How, then, can we positively influence our children to have strong character and model the best that we have to offer? God only knows that we all have poor habits that we would prefer not to be our legacy we leave behind. How can we instead pass along a lifetime of smiles?
“As this dad sees it,” gratitude and reverence are fundamental keys to a parent passing along the ability for their child to have a joy-filled life.
During this quickly approaching Thanksgiving season, what a great time to inject something more than the turkey. We all have much for which to be grateful. More than 3 billion people on this planet live on less than $2.50 a day, yet the poor I have met many times are rich in their spirit of reverence and abundance of gratitude. How can this be?

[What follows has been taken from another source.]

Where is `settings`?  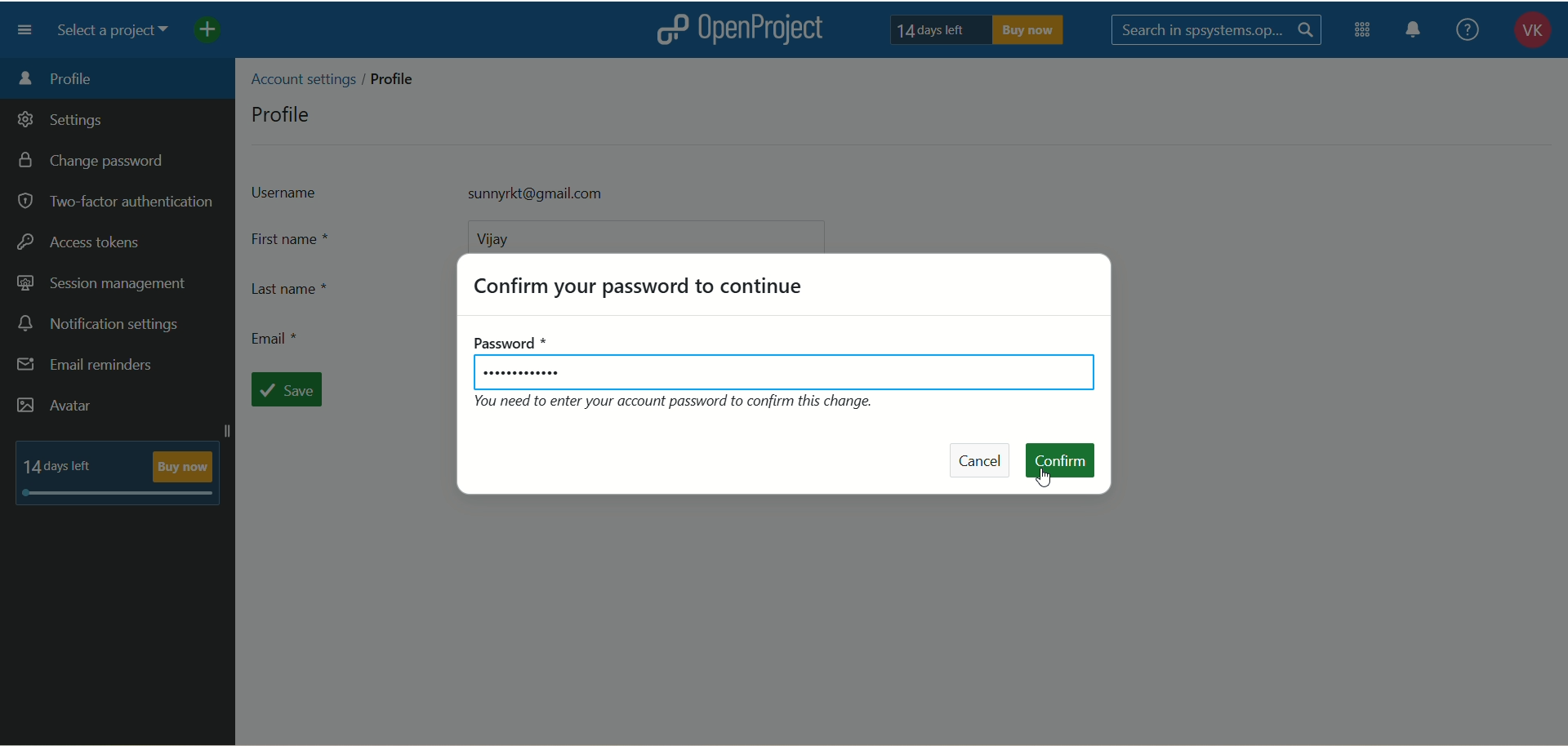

Ask anyone who has been on an international mission experience. The faith, hope and gratitude they witness in those living in poverty come from the Christmas promise – that God is with us. It is a humbling experience to witness such strength rising out of material poverty.
“The Gratitude Factor: Enhancing Your Life through Grateful Living,” a book by a friend of mine, Jesuit Fr. Charlie Shelton, explores the subject of Gratitude. Fr. Shelton lists the positive effects of gratitude on people who practice it: maturity, inspiration, insight, positive behaviors, positive emotions, connections, greater awareness, appreciation that they have more than enough, and an open mind.

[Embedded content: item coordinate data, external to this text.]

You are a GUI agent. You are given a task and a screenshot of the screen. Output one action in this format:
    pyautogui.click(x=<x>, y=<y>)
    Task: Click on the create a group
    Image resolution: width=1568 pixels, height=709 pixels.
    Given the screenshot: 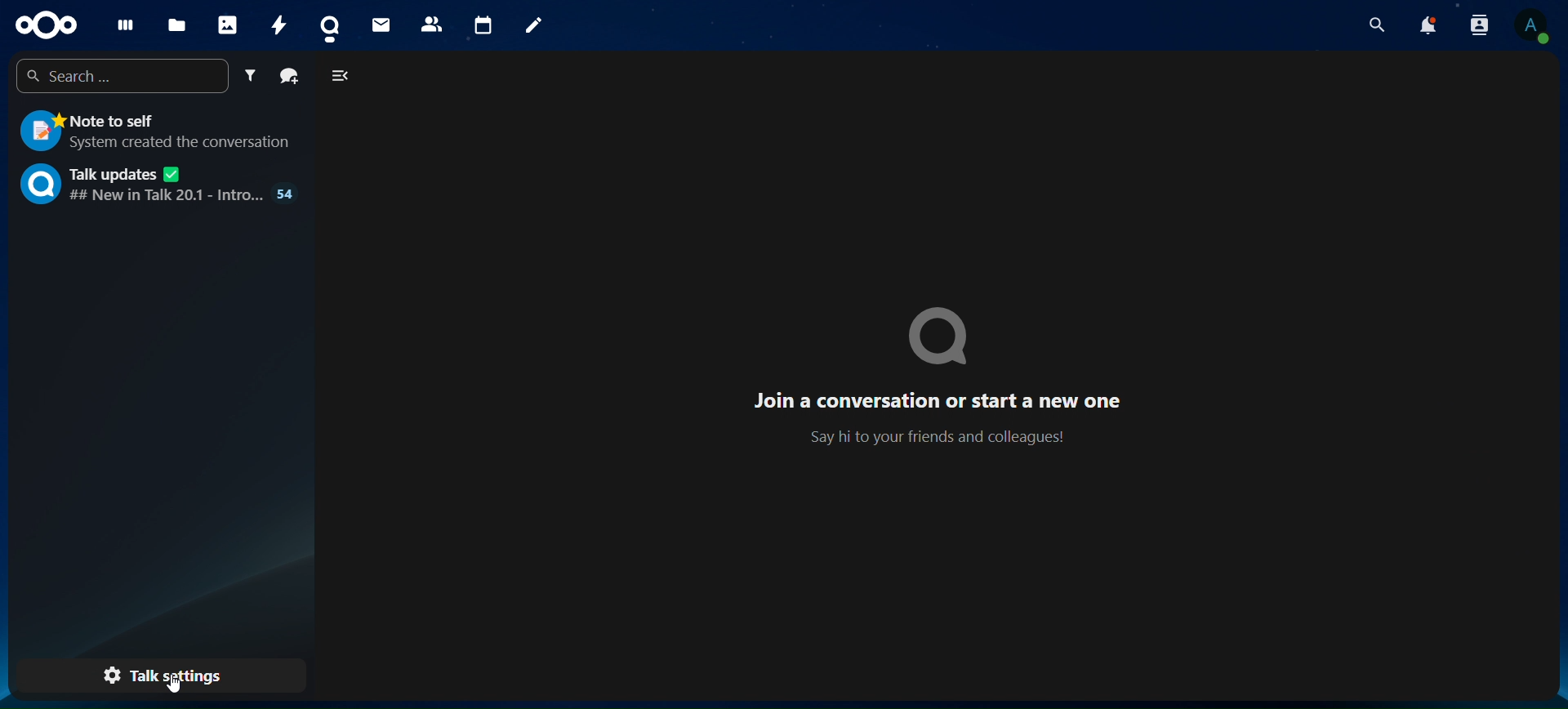 What is the action you would take?
    pyautogui.click(x=291, y=77)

Fr. Shelton notes, “Millions of Americans log on to the Internet and use cell phones daily. Many of us have for screen savers or as pictures on our cell phones images of family, friends, or enjoyable moments we have experienced. Develop a habit several times during any ordinary day, of not only viewing these pictures, but focusing on them. Spend a few moments being grateful for the person or scene depicted on the screen.”
St. Thomas Aquinas teaches that gratitude is closely connected to the cardinal virtue of justice, by which we give what is due to others. With the spirit of gratitude we believe, “To whom much is given, much is expected.”
The fruits of this are summed up by the English poet, John Milton, “Gratitude bestows reverence, allowing us to encounter everyday epiphanies, those transcendent moments of awe that change forever how we experience life and the world.”
German philosopher, physician, medical missionary, and Noble Peace Prize laureate, Albert Schweitzer, coined the phrase “Ehrfurcht vor dem Leben” – German for “Reverence for Life” or more accurately, “to be in awe of the mystery of life.”
What a gift it would be to model to our children this awe, or reverence for life! We need only to dust off the teachings of our ancestors to see that some things last the test of time. Plato said, “Let parents bequeath to their children not riches, but the spirit of reverence.”
You never hear of too much respect (reverence) do you? It always seems that the root of conflict is too little respect.
This Thanksgiving season, model your gratefulness every day to your children. If you are not eating together as a family regularly, START! Ask each person at the dinner table for what are they grateful that day.
John Wilmot, 2nd Earl of Rochester, English poet and wit of King Charles II’s court so humorously summed up the parenting experience when he said, “Before I got married I had six theories of raising children; now, I have six children and no theories.”
(Jeff and Jennifer are running a zone defense with their three wonderfully active children! Jeff is the founder and executive director of Pivotal Directions, a servant-leadership program for youth. Jennifer works for a biotech company that provides Multiple Sclerosis therapies. They are parishioners at Lumen Christi Parish, Mequon.)